El capitalismo parecía entrar en una fase de crecimiento imparable, mientras
que la revolución soviética supuso para amplios sectores obreros y populares
una perspectiva nueva que brindaba la posibilidad de romper con la lógica
opresora y construir la emancipación social.
Bilbao, en este sentido,
refleja esta situación. Se industrializa con especial rapidez gracias a la minería,
el hierro y los astilleros; con el cambio de siglo se acaban las obras de
canalización de la ría y aumenta la capacidad del puerto al construirse los
diques de Santurce y Algorta. Crece también la actividad mercantil y cuando
comienza el nuevo siglo, en 1901, ya están constituidos tres grandes bancos, el
Bilbao, el del Comercio y el de Vizcaya, que se expandirán incluso por todo el
Estado. Surgen en las zonas obreras sindicatos y organizaciones
reivindicativas. Hasta ese momento, no obstante, Bilbao no destacaba por su
actividad cultural, es más, un incipiente y primerizo nacionalismo vasco, el bizkaitarrismo, reaccionaba ante los
nuevos tiempos con un apego a lo tradicional, al tradicionalismo, del que poco
a poco se iría distanciando, a lo que contribuyó la aparición de la prensa que
fomenta el análisis y el debate, las tertulias en los muchos cafés abiertos en
la ciudad e iniciativas prometedoras que surgieron en el ámbito cultural,
cumpliendo en cierto modo con la previsión de José Félix de Lequerica: «Sobre el ocio permitido por el bienestar y
el dinero anidan el arte y la cultura».
○ ○ ○ ○ ○ ○ ○
◆ **QUÉ SE PIDE**:
a – Contesta estas preguntas sobre el texto sobre Bilbao:
(i) ¿En qué año ya estaban constituidos tres grandes bancos?
(ii) ¿Qué diques se construyen para aumentar la capacidad del puerto?
(iii) ¿Qué nombre recibe el incipiente nacionalismo vasco que se menciona?
b – Enumera todos los bancos que nombra el texto sobre Bilbao.
Responde usando únicamente la información del texto sobre Bilbao.

◆ **BLOQUE DE DATOS**:
○ ○ ○ ○ ○ ○ ○
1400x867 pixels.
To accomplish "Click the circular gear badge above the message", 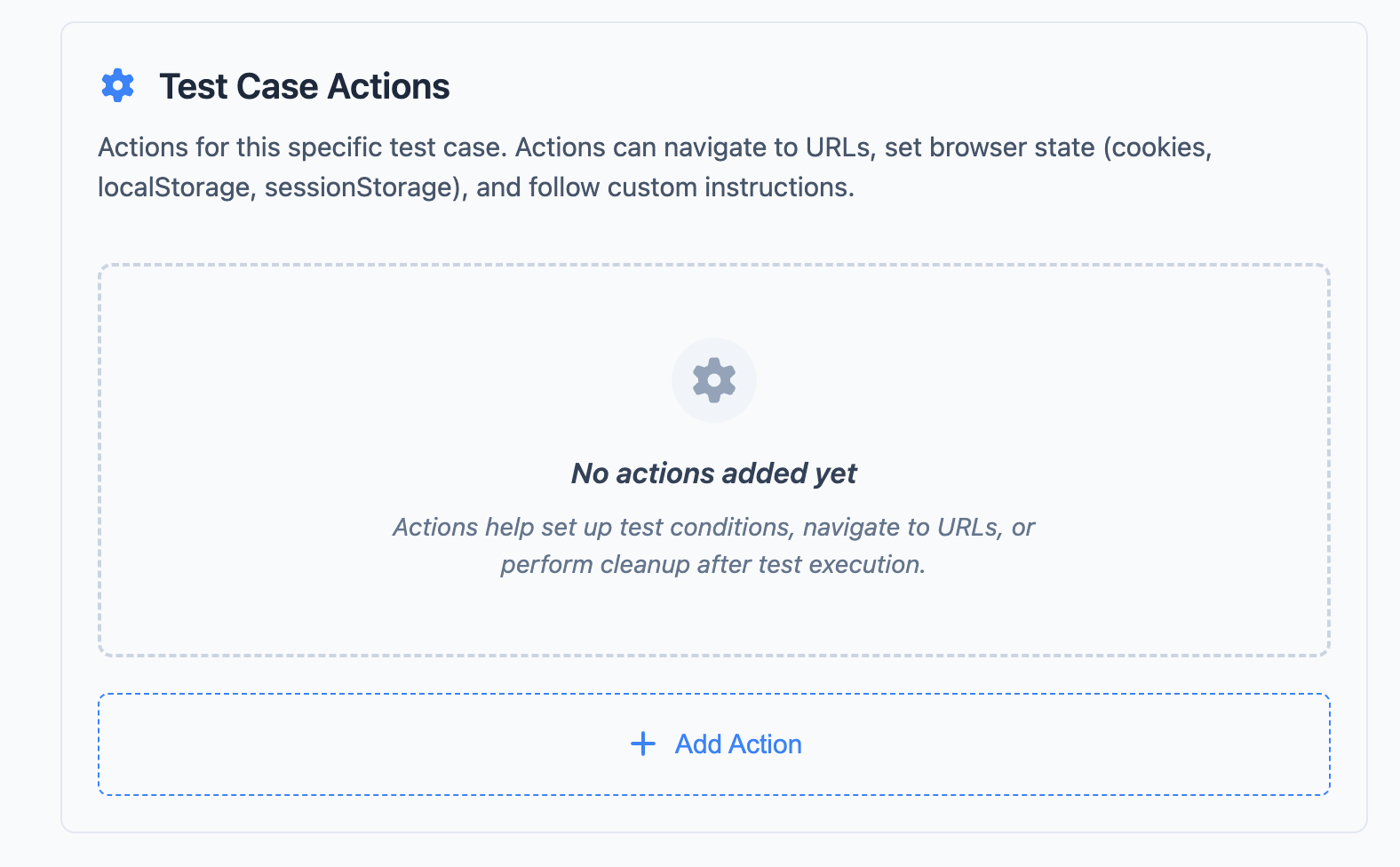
○ ○ ○ ○ ○ ○ ○
◆ **RESPUESTAS**:
a –
(i) En 1901.
(ii) Los diques de Santurce y Algorta.
(iii) El bizkaitarrismo.

b – El Bilbao, el del Comercio y el de Vizcaya.